UNIDENTIFIED MAN #1: Everybody has to buy food, therefore everybody's in the market, therefore you can make people buy broccoli.
UNIDENTIFIED MAN #2: Health insurance is not purchased for its own sake like a car or broccoli.
UNIDENTIFIED MAN #1: Well, now that's...
UNIDENTIFIED MAN #2: I'm sorry. And broccoli is not the means of payment for anything else.
UNIDENTIFIED MAN #1: But it's the means of satisfying the basic human need.
BLOCK: Well, broccoli wasn't a basic human need for President George H. W. Bush. He banned it from Air Force One in 1990 saying I haven't liked it since I was a little kid and my mother made me eat it. And I'm president of the United States, and I'm not going to eat any more broccoli.
Well, joining me now is someone who would disagree. Ron Midyett is CEO of Apio, a grower/shipper of broccoli. And Ron, you are in the position here of defending this vegetable, broccoli.
RON MIDYETT: Well, thank you very much, Melissa, for the opportunity to defend, but I think it's been kind of a compliment that it's been brought up with the Supreme Court discussions this week as a great example of a healthy and nutritious food.
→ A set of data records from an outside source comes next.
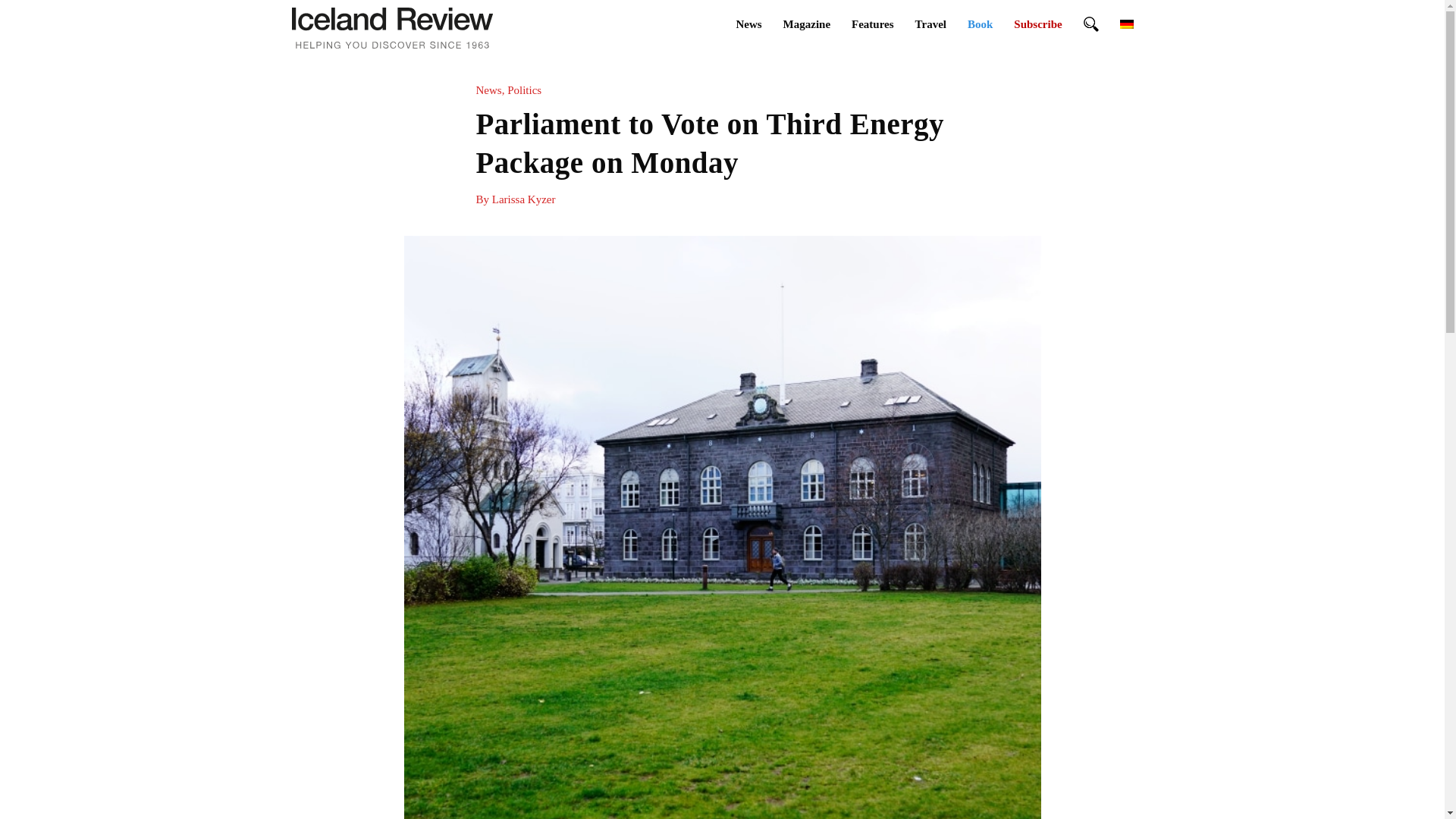
Subscribe (1037, 23)
News (748, 23)
Travel (930, 23)
Book (979, 23)
Features (872, 23)
Magazine (807, 23)
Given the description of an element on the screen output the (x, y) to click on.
BLOCK: Ron, were you paying attention to the Supreme Court arguments this week and hearing your vegetable coming up multiple times?
MIDYETT: To be honest with you, I became aware of the broccoli example this morning when some colleagues in the industry started sending me e-mails and wanting to know what I'm doing with my marketing program to get broccoli mentioned in the Supreme Court discussions.
BLOCK: Oh, they thought it was deliberate, huh?
MIDYETT: Just a little bit of jesting.
BLOCK: Why do you think it's broccoli that - out of all the vegetables - gets picked on, gets no respect. Why broccoli?
MIDYETT: Perhaps people have had bad experiences with broccoli and how their mother or grandmother prepared it when they were growing up and it's - and it was a memorable experience. With that said though, I can only invite people to revisit it and give it a try, because it truly is - it's a superfood.
BLOCK: OK. Ron Midyett, CEO of Apio, a grower/shipper of broccoli in Guadalupe, California. Ron, thanks for taking on the defense of broccoli for us.